Stated goal 1
Reproduce the part of the records that opens with the line containing "This screenshot has width=1920, height=1080. Describe" and closes with the line containing "pyautogui.click(x=176, y=291)".

Text shown
******************************

Submit a job script to the scheduler for execution.

class flow.scheduling.fake_scheduler.FakeScheduler[source]

Bases: flow.scheduling.base.Scheduler

Implementation of the abstract Scheduler class for a fake scheduler.

This scheduler does not actually schedule (or execute) any jobs, but it can be used to test the submission workflow.

classmethod is_present()[source]

Return False.

The FakeScheduler is never present unless manually specified.

jobs()[source]

Return None (no jobs are scheduled by the FakeScheduler).

submit(script, **kwargs)[source]

Print the script to screen.

Parameters
  • script (str) – Script to print.

  • **kwargs – Keyword arguments (ignored).

class flow.scheduling.lsf.LSFScheduler(user=None)[source]

Bases: flow.scheduling.base.Scheduler

Implementation of the abstract Scheduler class for LSF schedulers.

This class can submit cluster jobs to a LSF scheduler and query their current status.

Parameters
  • user (str) – Limit the status information to cluster jobs submitted by user.

  • **kwargs – Forwarded to the parent constructor.

classmethod is_present()[source]

Return True if an LSF scheduler is detected.

jobs()[source]

Yield cluster jobs by querying the scheduler.

submit(script, *, after=None, hold=False, pretend=False, flags=None, **kwargs)[source]

Submit a job script for execution to the scheduler.

Parameters
  • script (str) – The job script submitted for execution.

  • after (str) – Execute the submitted script after a job with this id has completed. (Default value = None)

  • hold (bool) – Whether to hold the job upon submission. (Default value = False)

  • pretend (bool) – If True, do not actually submit the script, but only simulate the submission. Can be used to test whether the submission would be successful. Please note: A successful “pretend” submission is not guaranteed to succeed. (Default value = False)

  • flags (list) – Additional arguments to pass through to the scheduler submission command. (Default value = None)

  • **kwargs – Additional keyword arguments (ignored).

Returns

True if the submission command succeeds (or in pretend mode).

Return type

bool

Raises

SubmitError – If the submission command fails.

class flow.scheduling.pbs.PBSScheduler(user=None)[source]

Bases: flow.scheduling.base.Scheduler

Implementation of the abstract Scheduler class for PBS schedulers.

******************************

Rows
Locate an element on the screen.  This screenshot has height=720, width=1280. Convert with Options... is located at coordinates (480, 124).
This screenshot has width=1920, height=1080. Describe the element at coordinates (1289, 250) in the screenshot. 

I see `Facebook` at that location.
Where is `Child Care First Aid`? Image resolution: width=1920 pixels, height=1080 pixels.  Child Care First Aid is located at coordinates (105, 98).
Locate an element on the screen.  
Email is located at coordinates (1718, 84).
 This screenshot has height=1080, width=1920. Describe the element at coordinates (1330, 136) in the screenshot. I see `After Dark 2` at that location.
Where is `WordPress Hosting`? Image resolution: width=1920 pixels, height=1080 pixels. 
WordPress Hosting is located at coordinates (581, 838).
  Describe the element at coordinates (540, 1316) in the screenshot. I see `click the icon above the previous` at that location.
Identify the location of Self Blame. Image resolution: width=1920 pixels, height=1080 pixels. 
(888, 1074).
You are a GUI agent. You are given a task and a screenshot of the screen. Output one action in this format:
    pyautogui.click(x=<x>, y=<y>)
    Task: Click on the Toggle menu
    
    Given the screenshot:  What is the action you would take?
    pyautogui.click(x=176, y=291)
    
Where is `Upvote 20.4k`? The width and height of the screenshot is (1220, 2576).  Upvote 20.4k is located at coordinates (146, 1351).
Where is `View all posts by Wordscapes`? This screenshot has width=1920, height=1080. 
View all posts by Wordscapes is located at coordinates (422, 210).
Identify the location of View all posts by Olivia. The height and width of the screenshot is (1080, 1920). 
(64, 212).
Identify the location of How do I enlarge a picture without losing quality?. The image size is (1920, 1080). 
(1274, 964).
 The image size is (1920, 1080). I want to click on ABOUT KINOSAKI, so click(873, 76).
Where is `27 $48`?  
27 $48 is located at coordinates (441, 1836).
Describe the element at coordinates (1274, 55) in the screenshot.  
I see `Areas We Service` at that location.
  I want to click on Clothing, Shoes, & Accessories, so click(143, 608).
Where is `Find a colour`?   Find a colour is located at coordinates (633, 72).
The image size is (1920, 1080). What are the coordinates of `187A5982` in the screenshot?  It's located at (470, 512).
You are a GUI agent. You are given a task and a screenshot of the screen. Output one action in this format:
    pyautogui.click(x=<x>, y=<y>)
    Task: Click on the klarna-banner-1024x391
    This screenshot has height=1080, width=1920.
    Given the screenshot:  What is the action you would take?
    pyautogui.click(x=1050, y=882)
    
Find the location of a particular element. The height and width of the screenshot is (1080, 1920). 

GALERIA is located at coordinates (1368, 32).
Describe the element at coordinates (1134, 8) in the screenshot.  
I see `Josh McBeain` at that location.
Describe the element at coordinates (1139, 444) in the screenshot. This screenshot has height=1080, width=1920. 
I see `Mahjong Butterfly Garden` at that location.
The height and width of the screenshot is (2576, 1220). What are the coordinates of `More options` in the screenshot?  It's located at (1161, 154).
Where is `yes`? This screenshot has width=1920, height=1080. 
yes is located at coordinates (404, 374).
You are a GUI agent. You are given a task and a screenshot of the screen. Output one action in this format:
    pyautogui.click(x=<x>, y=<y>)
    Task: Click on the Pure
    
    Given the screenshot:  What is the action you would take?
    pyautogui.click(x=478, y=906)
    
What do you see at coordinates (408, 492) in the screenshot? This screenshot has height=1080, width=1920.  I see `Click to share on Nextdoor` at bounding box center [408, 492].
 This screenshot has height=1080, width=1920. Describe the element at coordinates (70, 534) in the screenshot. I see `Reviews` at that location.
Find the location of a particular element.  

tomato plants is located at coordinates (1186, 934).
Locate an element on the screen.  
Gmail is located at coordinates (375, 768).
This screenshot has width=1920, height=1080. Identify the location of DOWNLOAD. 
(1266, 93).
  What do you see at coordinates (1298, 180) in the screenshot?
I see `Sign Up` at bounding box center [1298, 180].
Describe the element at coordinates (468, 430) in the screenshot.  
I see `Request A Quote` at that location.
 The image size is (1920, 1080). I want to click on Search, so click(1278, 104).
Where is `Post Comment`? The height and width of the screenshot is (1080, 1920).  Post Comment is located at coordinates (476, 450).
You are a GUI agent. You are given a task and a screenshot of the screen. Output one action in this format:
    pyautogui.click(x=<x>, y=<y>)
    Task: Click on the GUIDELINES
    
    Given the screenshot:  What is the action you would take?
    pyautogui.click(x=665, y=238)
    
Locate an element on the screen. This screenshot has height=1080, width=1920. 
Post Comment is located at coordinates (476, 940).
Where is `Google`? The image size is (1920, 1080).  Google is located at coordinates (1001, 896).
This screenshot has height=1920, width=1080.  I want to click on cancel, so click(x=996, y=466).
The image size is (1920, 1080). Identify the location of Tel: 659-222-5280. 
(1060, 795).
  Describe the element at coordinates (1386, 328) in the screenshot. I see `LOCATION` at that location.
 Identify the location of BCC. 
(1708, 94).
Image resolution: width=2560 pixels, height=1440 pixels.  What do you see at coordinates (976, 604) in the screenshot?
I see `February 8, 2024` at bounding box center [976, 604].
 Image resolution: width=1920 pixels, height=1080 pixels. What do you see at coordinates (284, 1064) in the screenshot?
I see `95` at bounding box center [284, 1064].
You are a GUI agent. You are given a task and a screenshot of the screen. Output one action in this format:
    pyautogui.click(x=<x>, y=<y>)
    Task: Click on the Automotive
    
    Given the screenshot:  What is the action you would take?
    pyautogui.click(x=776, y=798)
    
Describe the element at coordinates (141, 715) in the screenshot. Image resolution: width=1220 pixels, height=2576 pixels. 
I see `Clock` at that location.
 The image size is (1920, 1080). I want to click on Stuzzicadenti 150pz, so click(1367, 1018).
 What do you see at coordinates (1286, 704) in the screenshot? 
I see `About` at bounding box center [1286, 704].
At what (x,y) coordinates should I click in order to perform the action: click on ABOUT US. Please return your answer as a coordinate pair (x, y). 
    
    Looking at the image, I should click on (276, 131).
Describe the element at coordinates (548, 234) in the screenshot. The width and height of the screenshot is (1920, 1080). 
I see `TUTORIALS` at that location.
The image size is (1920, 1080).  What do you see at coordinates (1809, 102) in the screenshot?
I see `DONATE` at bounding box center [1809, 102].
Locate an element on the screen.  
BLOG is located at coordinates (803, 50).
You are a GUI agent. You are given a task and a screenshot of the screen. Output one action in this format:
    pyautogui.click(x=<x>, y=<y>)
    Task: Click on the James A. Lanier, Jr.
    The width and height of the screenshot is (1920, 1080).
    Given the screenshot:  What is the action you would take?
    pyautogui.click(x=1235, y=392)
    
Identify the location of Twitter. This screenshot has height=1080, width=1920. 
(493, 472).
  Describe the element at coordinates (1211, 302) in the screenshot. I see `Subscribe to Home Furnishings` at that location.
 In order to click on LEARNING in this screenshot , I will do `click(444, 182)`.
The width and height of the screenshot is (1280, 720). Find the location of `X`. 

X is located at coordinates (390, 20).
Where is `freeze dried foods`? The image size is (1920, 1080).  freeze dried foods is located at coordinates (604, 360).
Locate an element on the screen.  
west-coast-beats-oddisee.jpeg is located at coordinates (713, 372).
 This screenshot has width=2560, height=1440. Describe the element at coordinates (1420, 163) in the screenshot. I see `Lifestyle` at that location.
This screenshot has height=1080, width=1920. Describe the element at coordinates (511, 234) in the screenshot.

******************************

Stated goal 2
Answer these questions about the scheduler documentation:
(a) What does the FakeScheduler's is_present() method return?
(b) What is the default value of the hold parameter in the LSFScheduler's submit method?
(c) What error does the LSFScheduler's submit method raise if the submission command fails?

Response 1
This screenshot has width=1920, height=1080. Describe the element at coordinates (1289, 250) in the screenshot. 

I see `Facebook` at that location.
Where is `Child Care First Aid`? Image resolution: width=1920 pixels, height=1080 pixels.  Child Care First Aid is located at coordinates (105, 98).
Locate an element on the screen.  
Email is located at coordinates (1718, 84).
 This screenshot has height=1080, width=1920. Describe the element at coordinates (1330, 136) in the screenshot. I see `After Dark 2` at that location.
Where is `WordPress Hosting`? Image resolution: width=1920 pixels, height=1080 pixels. 
WordPress Hosting is located at coordinates (581, 838).
  Describe the element at coordinates (540, 1316) in the screenshot. I see `click the icon above the previous` at that location.
Identify the location of Self Blame. Image resolution: width=1920 pixels, height=1080 pixels. 
(888, 1074).
You are a GUI agent. You are given a task and a screenshot of the screen. Output one action in this format:
    pyautogui.click(x=<x>, y=<y>)
    Task: Click on the Toggle menu
    
    Given the screenshot:  What is the action you would take?
    pyautogui.click(x=176, y=291)

Response 2
(a) False.
(b) False.
(c) SubmitError.